新潮社は12月23日(金)、『芸術新潮』1月号を発売した。今号では、アートを切り口とした映画の特集が組まれた。
巻頭では新春の話題作『レジェンド&バタフライ』で時代劇映画初出演を果たした市川染五郎さんに、撮りおろし&インタビューで迫る。
市川染五郎さんの心に残る3本の映画とは?
『芸術新潮』1月号は「愛でたい映画 映画とアートをつなぐシネガイド2023」と称し、はじめての映画特集を組んだ。
その巻頭を飾るのは、1月公開の『レジェンド&バタフライ』で時代劇映画初出演を果たし、木村拓哉さん演じる織田信長の側近・森蘭丸役をつとめた、市川染五郎さん。
インタビューでは、信長に忠義を尽くし、本能寺の変で散った美少年という役どころにどのようにアプローチしたか、初共演となった木村拓哉さんとの撮影時のエピソードなど、出演作について追求。さらに、染五郎さんが好きな映画についても話が及んだという。

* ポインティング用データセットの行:
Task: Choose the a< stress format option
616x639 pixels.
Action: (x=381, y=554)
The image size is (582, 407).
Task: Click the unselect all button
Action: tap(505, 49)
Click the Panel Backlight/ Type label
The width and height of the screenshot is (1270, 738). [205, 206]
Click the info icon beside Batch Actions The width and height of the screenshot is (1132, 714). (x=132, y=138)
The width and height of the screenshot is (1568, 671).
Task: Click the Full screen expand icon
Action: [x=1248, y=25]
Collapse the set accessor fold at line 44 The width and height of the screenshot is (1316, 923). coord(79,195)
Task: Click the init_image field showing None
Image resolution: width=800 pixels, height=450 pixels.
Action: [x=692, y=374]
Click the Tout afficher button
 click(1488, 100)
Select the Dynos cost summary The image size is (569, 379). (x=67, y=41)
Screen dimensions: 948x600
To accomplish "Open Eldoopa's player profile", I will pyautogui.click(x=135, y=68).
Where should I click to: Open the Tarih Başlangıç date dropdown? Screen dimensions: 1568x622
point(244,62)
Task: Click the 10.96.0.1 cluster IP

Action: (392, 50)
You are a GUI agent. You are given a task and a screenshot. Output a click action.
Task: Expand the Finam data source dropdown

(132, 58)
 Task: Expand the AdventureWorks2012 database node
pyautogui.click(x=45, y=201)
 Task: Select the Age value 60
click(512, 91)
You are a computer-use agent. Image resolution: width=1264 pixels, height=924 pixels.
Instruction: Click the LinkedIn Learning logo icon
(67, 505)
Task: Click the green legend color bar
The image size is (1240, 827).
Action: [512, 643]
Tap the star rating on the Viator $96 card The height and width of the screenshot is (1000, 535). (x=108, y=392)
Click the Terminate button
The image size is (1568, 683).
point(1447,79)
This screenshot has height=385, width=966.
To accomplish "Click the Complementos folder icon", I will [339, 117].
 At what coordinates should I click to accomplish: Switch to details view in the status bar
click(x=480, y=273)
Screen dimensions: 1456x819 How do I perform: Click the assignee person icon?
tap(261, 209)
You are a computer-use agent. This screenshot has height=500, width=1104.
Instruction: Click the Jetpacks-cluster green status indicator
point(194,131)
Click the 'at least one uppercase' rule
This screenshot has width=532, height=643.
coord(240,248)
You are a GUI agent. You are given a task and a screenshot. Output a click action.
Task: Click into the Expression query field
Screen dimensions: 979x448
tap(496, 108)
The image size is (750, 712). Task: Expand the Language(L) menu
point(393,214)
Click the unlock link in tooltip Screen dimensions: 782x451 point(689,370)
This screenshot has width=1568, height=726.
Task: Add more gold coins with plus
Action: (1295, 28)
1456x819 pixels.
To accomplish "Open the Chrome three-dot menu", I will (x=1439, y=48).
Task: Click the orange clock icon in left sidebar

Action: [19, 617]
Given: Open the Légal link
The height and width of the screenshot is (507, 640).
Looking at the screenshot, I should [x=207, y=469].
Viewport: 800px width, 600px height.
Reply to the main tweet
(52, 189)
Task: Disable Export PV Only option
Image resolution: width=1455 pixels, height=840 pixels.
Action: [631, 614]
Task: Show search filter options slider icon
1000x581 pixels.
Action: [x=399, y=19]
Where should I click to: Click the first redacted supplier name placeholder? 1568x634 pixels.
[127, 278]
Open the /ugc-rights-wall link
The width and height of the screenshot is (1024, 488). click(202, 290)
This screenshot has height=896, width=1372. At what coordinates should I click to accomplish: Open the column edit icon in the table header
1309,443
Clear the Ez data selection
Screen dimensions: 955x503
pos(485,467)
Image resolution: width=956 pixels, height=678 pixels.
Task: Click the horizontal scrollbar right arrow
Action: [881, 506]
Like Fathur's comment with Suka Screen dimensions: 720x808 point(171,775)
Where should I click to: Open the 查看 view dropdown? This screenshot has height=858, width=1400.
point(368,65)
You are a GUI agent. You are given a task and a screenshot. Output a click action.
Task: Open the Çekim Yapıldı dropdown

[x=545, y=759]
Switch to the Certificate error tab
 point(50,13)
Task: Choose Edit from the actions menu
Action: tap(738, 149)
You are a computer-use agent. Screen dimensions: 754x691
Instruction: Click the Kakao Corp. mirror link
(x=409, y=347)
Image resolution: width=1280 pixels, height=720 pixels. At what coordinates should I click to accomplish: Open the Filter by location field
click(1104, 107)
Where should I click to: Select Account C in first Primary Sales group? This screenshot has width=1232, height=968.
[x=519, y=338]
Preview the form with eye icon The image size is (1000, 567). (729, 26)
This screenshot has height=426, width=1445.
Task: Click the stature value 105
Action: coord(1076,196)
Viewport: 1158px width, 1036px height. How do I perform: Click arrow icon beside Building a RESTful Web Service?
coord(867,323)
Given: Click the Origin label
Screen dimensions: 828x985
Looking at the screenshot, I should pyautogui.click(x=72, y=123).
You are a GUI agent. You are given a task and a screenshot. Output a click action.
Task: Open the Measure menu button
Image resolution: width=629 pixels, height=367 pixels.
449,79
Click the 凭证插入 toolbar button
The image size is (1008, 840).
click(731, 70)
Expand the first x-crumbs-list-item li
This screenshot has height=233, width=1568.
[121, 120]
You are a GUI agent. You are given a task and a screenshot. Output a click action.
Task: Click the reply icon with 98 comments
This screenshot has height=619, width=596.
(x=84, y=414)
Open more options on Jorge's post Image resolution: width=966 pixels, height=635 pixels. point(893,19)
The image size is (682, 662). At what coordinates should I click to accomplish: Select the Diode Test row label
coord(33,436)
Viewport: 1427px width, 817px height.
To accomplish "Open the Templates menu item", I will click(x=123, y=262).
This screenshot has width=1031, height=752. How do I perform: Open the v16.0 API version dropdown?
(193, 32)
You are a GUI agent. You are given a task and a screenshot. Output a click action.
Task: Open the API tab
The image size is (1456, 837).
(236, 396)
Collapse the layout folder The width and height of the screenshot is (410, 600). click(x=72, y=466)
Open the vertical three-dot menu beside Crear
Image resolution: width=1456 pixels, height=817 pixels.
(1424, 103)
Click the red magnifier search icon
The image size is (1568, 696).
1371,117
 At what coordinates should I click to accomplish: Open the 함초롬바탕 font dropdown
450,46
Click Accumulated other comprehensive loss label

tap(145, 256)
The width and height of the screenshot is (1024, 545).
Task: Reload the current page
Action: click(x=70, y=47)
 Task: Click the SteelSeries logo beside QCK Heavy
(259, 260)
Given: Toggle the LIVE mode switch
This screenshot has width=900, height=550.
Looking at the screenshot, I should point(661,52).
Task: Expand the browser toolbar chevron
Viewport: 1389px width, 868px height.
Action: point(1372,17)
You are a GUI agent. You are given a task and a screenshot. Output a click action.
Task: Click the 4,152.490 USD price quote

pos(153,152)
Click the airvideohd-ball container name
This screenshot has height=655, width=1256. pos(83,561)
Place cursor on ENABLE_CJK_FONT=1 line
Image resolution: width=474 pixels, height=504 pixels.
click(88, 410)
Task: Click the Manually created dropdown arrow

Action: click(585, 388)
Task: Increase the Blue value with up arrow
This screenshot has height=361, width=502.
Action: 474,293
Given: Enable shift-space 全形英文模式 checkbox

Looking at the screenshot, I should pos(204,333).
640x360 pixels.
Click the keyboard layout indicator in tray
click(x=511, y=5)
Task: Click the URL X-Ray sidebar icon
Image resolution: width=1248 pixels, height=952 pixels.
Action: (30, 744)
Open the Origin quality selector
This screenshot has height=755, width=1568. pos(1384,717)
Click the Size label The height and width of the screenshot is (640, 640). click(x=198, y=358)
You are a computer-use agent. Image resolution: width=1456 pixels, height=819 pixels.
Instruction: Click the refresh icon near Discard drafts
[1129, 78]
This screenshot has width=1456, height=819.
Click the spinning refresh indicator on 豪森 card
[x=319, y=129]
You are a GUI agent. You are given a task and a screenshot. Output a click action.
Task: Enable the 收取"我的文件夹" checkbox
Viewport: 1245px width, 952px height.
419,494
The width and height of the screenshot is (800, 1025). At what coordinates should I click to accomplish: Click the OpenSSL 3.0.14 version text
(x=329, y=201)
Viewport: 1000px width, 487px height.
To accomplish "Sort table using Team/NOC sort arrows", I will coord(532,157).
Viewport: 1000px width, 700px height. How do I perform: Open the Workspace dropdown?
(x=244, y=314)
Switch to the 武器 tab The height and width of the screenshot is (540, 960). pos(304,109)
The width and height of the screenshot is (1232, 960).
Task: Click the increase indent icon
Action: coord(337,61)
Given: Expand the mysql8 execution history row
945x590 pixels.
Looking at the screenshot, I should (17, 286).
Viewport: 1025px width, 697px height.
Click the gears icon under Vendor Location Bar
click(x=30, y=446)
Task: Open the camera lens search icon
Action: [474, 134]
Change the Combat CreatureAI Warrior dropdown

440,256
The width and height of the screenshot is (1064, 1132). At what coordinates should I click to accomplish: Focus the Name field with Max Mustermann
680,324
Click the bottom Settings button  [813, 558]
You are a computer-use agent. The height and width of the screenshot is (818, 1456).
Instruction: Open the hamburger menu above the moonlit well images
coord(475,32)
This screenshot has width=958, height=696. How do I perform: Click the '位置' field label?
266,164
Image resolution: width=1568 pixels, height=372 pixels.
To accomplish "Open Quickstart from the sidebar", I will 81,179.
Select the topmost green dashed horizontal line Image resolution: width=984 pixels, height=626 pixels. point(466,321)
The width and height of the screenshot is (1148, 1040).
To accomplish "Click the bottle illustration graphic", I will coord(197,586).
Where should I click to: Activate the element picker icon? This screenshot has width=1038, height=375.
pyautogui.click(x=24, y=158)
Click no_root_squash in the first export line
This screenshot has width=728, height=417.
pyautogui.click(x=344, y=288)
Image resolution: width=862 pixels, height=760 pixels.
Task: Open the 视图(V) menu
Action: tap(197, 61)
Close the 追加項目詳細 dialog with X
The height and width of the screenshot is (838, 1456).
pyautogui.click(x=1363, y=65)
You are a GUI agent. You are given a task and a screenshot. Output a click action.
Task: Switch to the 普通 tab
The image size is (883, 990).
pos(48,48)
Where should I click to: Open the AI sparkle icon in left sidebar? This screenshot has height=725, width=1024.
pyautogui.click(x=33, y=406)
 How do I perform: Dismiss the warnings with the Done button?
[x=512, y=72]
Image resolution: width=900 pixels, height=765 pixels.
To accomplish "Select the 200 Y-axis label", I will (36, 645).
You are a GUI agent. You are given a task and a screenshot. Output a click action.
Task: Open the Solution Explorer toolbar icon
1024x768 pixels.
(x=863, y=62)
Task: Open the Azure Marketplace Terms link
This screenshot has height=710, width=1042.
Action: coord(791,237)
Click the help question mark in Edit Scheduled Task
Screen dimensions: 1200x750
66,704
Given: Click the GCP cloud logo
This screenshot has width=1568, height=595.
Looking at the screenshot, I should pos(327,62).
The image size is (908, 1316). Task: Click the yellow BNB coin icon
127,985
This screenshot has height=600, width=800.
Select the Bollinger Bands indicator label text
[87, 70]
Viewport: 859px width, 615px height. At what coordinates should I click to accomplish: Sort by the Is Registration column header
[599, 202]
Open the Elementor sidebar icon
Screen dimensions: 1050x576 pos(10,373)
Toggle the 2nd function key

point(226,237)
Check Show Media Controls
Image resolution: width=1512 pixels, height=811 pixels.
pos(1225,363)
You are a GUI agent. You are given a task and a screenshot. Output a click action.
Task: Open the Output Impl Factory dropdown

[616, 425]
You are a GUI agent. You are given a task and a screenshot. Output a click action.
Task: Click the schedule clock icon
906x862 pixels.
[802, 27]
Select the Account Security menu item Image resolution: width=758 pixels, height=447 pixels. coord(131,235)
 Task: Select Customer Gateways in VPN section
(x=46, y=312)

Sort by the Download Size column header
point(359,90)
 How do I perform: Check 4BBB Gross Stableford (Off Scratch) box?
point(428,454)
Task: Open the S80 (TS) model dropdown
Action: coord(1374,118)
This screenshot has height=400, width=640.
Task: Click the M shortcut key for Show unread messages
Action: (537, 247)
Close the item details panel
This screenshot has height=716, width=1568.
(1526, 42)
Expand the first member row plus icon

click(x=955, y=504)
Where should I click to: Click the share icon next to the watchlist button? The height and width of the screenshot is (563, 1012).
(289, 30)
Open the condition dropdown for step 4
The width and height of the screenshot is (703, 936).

* 課題 1: 『芸術新潮』1月号の記事で「インタビューでは、」から始まる段落を、主な内容を残したまま箇条書きにまとめてください。
* 課題 2:
『芸術新潮』1月号の記事をもとに、次の問いに答えてください。
(a) 『芸術新潮』1月号の発売日はいつか。
(b) 今号の映画特集は何と称されているか。
(c) 『レジェンド&バタフライ』で市川染五郎さんが演じた役は何か。
* 課題 3: 『芸術新潮』1月号の記事を、最後の文の後から書き継いでください。

* 解答 1:
- 本能寺の変で散った、信長に忠義を尽くす美少年という役へのアプローチ
- 初共演の木村拓哉さんとの撮影時のエピソード
- 染五郎さんが好きな映画

* 解答 2:
(a) 12月23日(金)
(b) 「愛でたい映画 映画とアートをつなぐシネガイド2023」
(c) 織田信長の側近・森蘭丸

* 解答 3:
心に残る作品として挙げられた3本の映画は、制作年も監督もさまざまながら、どこか共通した世界観を持つ有名作。役者としての野望や、歌舞伎役者としての心構えも伝わるチョイスとなっているそうだ。
染五郎さんのあらたな面に触れられる誌面に期待してほしい。
歌舞伎座初主演を務めた市川染五郎さん
染五郎さんは、2005年東京都生まれの歌舞伎役者。十代目松本幸四郎さんの長男で、祖父は二代目松本白鸚さん。2018年に八代目市川染五郎を襲名し、2021年にはアニメ映画『サイダーのように言葉が湧き上がる』で声優初挑戦など、幅広いジャンルで活躍している。2022年6月には『信康』で歌舞伎座初主演を務めた。
73年の歴史ではじめての映画特集
映画評や監督のインタビュー、ポスターに映画美術などを通して、『芸術新潮』は何度も映画をとりあげてきた。しかし、同誌の73年の歴史の中で、映画の巻頭特集を組むのははじめてのこととなる。
アートを切り口とした今回の特集では、画家の伝記映画や作中に登場するアート、さらには映画館建築にパンフレットに至るまで、さまざまな角度から映画の愉しみ方を紹介。
注目のページは「アーティストが選んだ映画アンケート」だろう。映画の紹介人となるのは、フィリップ・ワイズベッカーさん、齋藤芽生さん、桑久保徹さん、野口里佳さん、藤原麻里菜さん、鷹野隆大さん、風間サチコさん、ミヤギフトシさんの8名だ。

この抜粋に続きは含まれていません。